Friday, March 5, 2010

Fellow Fathers Take Note: I Have Found Something Of Purest Fucking Genius

One of the drawbacks of Growing Up: you forget the purity of play, the sheer anarchy of expression that goes with childhood. To put it bluntly, grownups need rules.

Kids need 'em too, of course. That's why so many kid games end in screaming arguments with hurt feelings all round. But the difference is that BEFORE those arguments, the kids are having the most brilliantly expressive and creative gameplay you could want. Whereas the adults -- well, they usually don't wind up in screaming matches, no. But that's because of The Rules.
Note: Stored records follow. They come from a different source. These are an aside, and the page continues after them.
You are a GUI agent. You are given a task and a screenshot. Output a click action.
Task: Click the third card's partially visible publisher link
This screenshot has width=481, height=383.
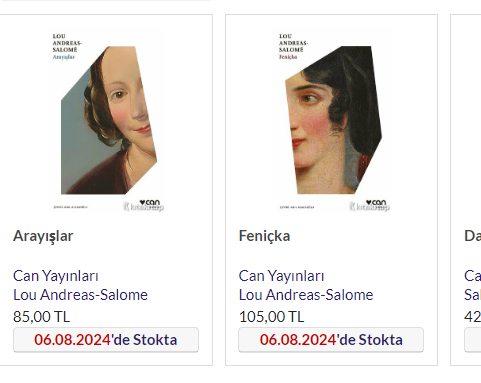click(473, 276)
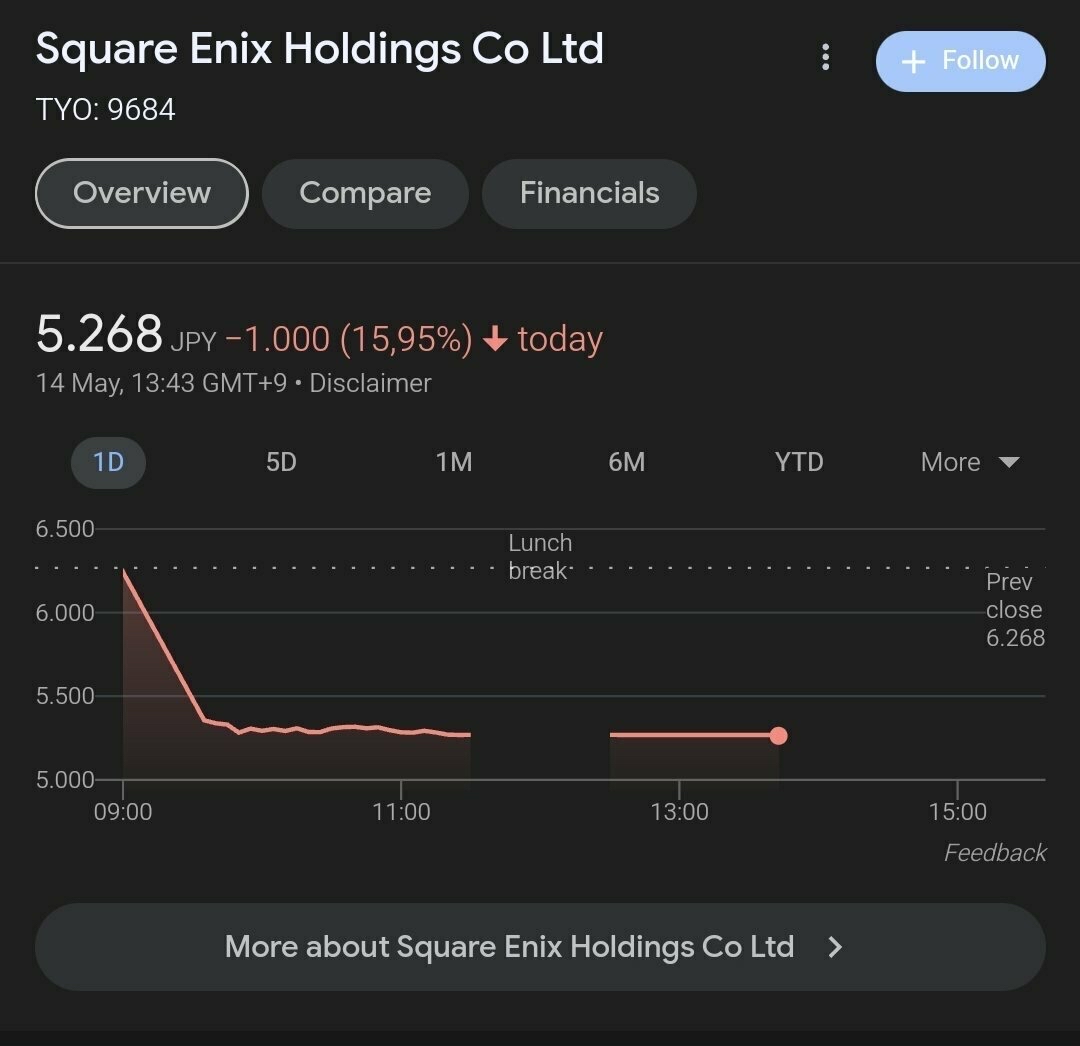Click the current price dot on chart

(778, 736)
And those same rules generally prevent all that amazingly fun gameplay.

Thus it is, my fellow parents, I offer you Brikwars. Unbalanced, loony, fucked-up table-top miniatures gaming rules using Lego bricks, or the equivalent. Plus any other bits of toy crap that happen to be lying around.

Seriously. This stuff is pure goddam genius. Dads of all ilk, I urge you right now to go to the website, locate the rules, and prepare for mayhem with your offspring. Even the rules themselves are hilarious -- as I write this, I'm flicking over to the website in question and reading, and I'm giggling like a loon at the concept of 'Stumble Dice'.
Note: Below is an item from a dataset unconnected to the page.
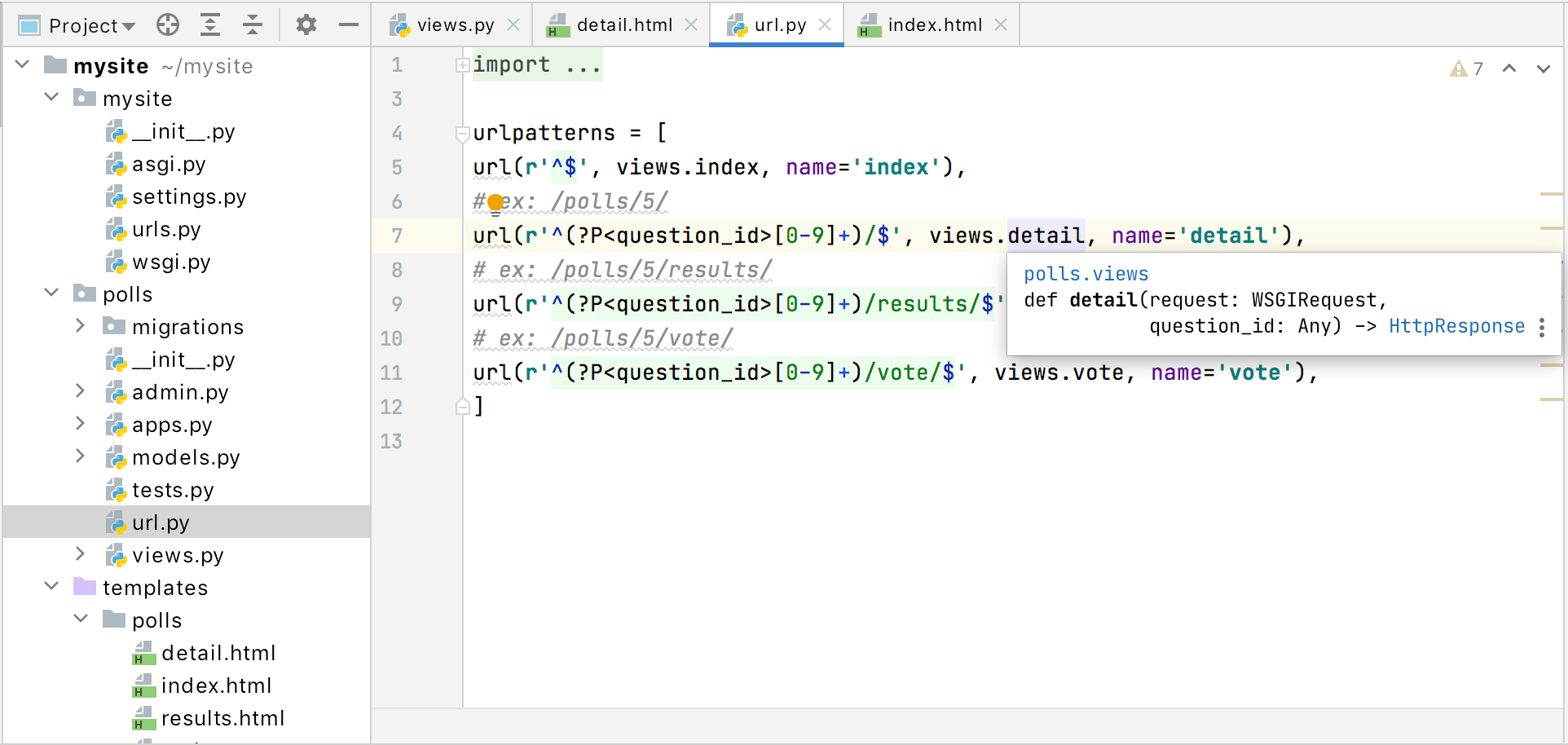This screenshot has width=1568, height=745.
Task: Jump to next highlighted error arrow
Action: coord(1544,68)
Oh man. I have absolutely GOT to get myself a really, really big bag of secondhand Lego stuff. The boys are totally not going to know what hit them...
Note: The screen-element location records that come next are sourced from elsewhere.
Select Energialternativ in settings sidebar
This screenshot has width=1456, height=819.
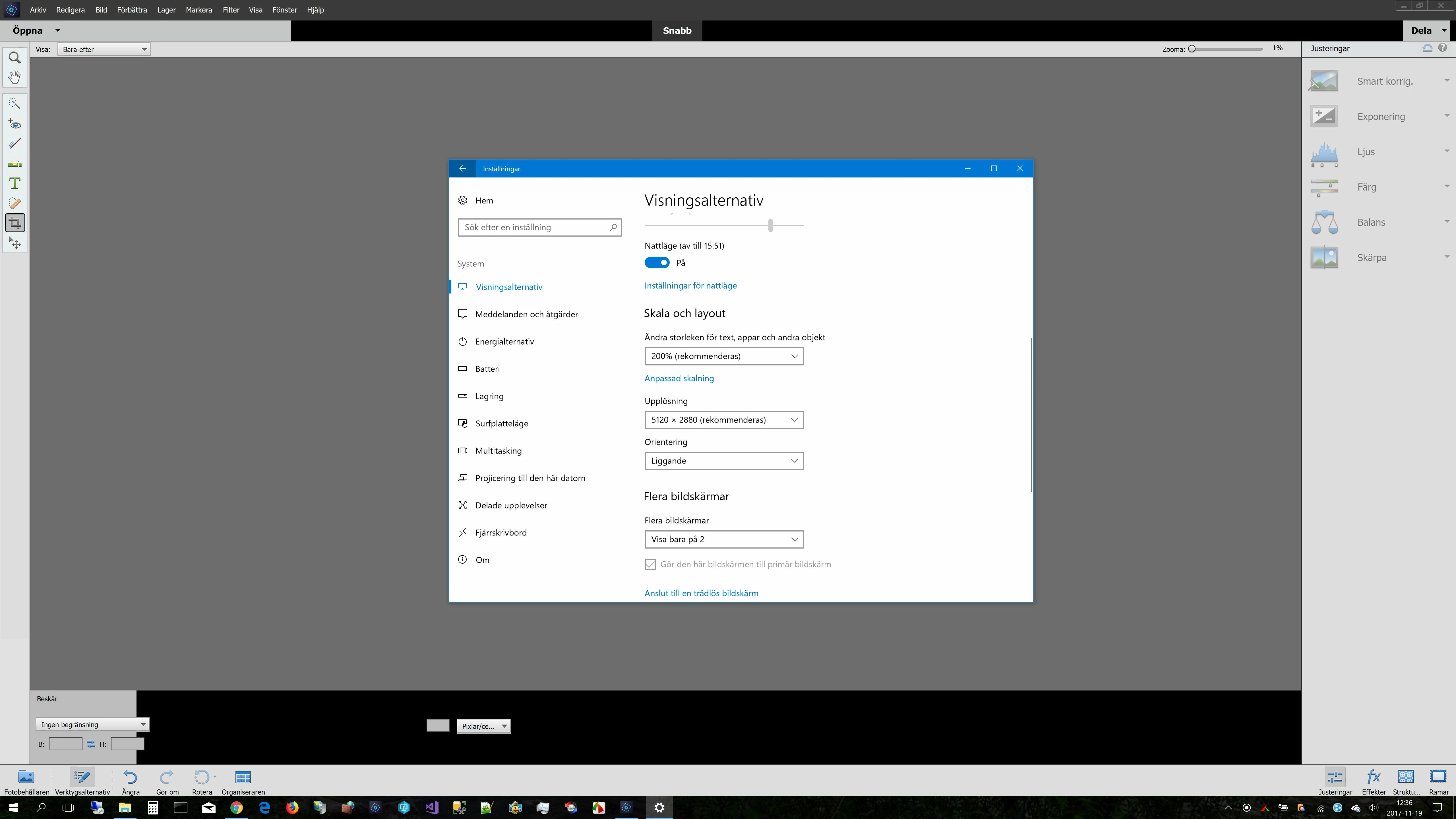pos(504,341)
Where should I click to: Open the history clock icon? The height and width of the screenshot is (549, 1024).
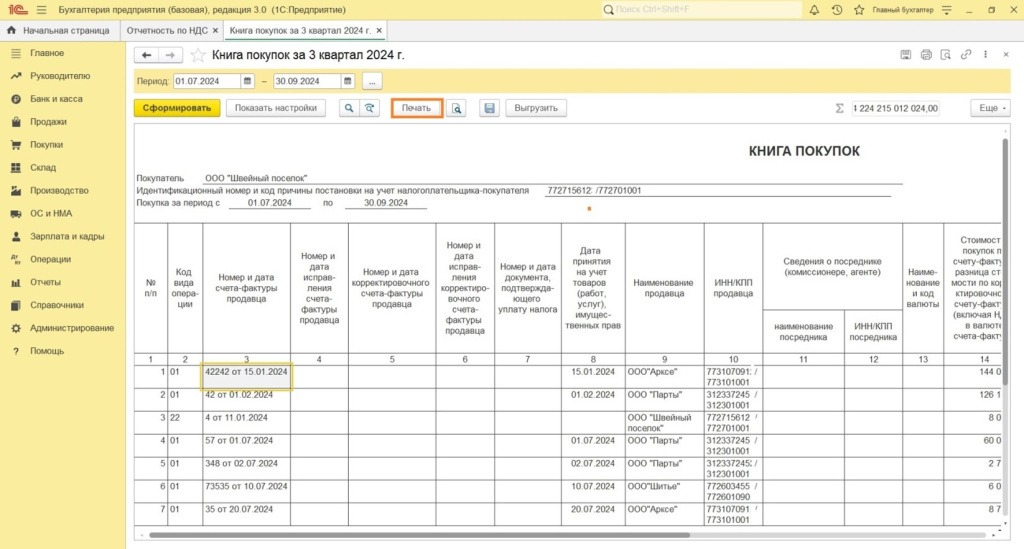point(837,10)
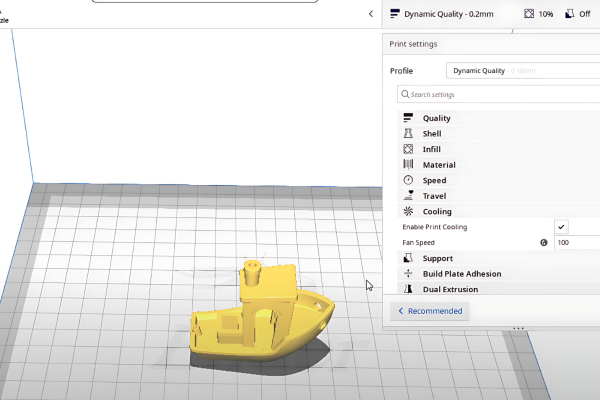Click the Material section icon
Image resolution: width=600 pixels, height=400 pixels.
coord(408,164)
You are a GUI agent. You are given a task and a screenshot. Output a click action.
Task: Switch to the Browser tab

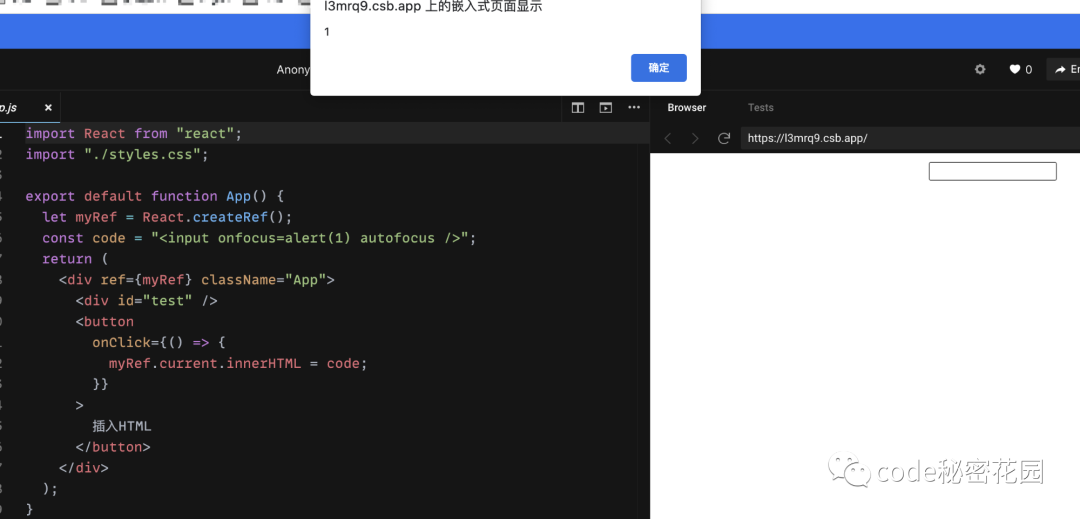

  1. I'll give it a try, we've been playing with the_weapons lego using Brickquest ( until now but the brikwars rules look like providing more quick fun and madness.

    Though with the_weapon being such a starwars fan we may have to use Brikquest SW when they come out.

  2. This comment has been removed by a blog administrator.

  3. Sounds god dam a lego simplified version with destruction of squad leader, reading the rules. I fear however it WILL NOT allow me to buy leggo under the ever watchful gaze of the boss lady

  4. Ebay, dude. You should see my recent purchases list...

  5. Oh, and Mr Barnes -- I spotted Botty-boy when he first posted. But when I tried to remove his post, Blogger crapped out on me. It's been doing that a lot lately. I am unimpressed.

  6. "Don't waste time on stuff nobody cares about. Following the rules and winning are the two lowest priorities on your list. Getting some good laughs during the battle and having a good story to tell afterwards are your primary goals."

    Pure fkn gold - a manifesto for life really! Homer knew this.